The flour dusting is the technique most home cooks have not tried. It produces a light crust that helps the fish release from the pan and keeps the flesh from breaking when flipped.
**Mistakes to avoid:** Do not skip patting the fish dry — wet fish steams instead of sears. Do not crowd the pan; two fillets at a time, with space between them. Do not use high heat; cod gets rubbery if cooked too hot.
Fish Three: Trout — Underrated and Underpriced
Trout is one of the best supermarket fish almost no one buys. It is freshwater, mild, faintly nutty, and typically costs less than salmon. The whole, butterflied trout common at many supermarkets is a wonderful weeknight dinner.
**The cut to buy:** Whole butterflied trout (head off, opened flat, bones removed). One trout serves one to two people depending on size. Look for clear eyes if heads are on; bright pink-orange flesh; firm texture.
**The technique that almost always works:** Pat dry. Salt the cavity and the skin. Stuff the cavity with a few lemon slices, fresh thyme, and a knob of butter. Heat a tablespoon of oil in a large skillet over medium-high heat. Lay the trout flat, skin side down, and cook four to five minutes until the skin is crisp and the flesh near the bone has turned opaque. Flip carefully — the trout opens like a book — and cook one to two minutes on the flesh side. Serve immediately with the lemon and herbs from inside.
Total time: under ten minutes from pan to plate. Trout is one of the few weeknight dinners that genuinely feels like a small luxury.
**Mistakes to avoid:** Do not skip salting the cavity — fish flavor lives in the cavity and around the bones. Do not overcook; trout is thinner than cod and dries out quickly.
Fish Four: Tilapia and Other Mild White Fish — Where Sauce Matters
Tilapia, sole, swai, basa, and similar mild white fish are inexpensive and widely available, but they are bland on their own. They need a sauce or strong seasoning to be interesting. The technique below works for any thin mild white fish.
**The cut to buy:** Skinless fillets. Look for fillets that are not torn or pulling apart at the edges, which indicates poor handling.

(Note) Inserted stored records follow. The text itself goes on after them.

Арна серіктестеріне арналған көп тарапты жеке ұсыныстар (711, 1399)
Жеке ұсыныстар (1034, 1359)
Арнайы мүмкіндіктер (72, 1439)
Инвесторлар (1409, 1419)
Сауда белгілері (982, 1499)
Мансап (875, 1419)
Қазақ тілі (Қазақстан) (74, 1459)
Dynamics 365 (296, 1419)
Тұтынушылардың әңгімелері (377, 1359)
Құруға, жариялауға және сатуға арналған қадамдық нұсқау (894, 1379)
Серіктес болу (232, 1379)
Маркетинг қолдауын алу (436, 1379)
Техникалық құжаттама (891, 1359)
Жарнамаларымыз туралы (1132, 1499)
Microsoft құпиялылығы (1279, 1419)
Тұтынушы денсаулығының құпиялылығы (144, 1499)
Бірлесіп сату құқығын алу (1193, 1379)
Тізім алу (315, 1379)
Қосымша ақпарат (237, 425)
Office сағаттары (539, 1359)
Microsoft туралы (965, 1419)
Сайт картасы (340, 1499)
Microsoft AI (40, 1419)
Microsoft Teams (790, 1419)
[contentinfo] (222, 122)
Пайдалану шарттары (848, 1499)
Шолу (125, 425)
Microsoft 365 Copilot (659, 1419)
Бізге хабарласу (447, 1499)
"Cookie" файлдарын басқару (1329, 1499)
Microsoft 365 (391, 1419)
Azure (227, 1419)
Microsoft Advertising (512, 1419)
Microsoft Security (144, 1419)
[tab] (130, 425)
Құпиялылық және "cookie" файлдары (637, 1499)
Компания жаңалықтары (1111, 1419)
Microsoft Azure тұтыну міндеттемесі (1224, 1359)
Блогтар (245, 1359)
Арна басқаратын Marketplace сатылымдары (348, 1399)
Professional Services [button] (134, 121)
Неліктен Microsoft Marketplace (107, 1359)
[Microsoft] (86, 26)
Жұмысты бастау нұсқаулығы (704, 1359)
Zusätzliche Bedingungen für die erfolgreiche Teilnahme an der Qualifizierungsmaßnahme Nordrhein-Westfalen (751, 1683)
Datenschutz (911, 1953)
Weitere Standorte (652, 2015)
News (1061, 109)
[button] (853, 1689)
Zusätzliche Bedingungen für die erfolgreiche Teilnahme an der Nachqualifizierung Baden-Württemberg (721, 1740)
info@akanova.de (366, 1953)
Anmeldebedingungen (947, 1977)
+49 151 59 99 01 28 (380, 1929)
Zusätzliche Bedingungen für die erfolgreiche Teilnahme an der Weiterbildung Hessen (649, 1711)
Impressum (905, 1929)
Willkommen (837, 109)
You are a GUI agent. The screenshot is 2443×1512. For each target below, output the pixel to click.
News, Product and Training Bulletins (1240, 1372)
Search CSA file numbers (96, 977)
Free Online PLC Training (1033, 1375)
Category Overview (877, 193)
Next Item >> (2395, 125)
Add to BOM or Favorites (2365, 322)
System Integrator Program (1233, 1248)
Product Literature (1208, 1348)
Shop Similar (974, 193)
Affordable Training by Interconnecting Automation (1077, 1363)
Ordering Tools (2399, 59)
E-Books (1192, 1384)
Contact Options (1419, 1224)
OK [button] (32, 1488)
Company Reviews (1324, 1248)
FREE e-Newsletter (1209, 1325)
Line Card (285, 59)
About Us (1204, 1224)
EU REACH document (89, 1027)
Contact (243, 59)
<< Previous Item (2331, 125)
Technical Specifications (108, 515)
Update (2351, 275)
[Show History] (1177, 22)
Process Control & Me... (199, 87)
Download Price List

**The technique that almost always works:** Bake in a sauce. Heat oven to 400°F. Lay fish fillets in a single layer in a baking dish. Pour over a sauce — lemon and garlic butter, tomato and capers, coconut milk and ginger, or any flavorful liquid — and bake for 12 to 15 minutes until the fish is opaque and flakes easily with a fork.
Baking in liquid does two things. It keeps thin, mild fish from drying out. And it lets a flavorful sauce permeate the fish from below. Pan-frying tilapia by itself produces a dry, characterless result; baking it in a real sauce produces a dish people will actually enjoy.
**Mistakes to avoid:** Do not pan-fry plain tilapia and expect it to be interesting. Do not skip a sauce or strong seasoning — these fish need backup. Do not overcook; check at 10 minutes by testing with a fork.
The Habit That Changes Everything
If you do nothing else after reading this, buy fish more often. Most home cooks treat fish as a special occasion ingredient. The fish at a normal supermarket — properly chosen, properly stored, properly cooked — makes excellent weeknight meals. The barrier is almost always the unfamiliarity, not the cost or the difficulty. Cook fish six times in two months and that barrier disappears.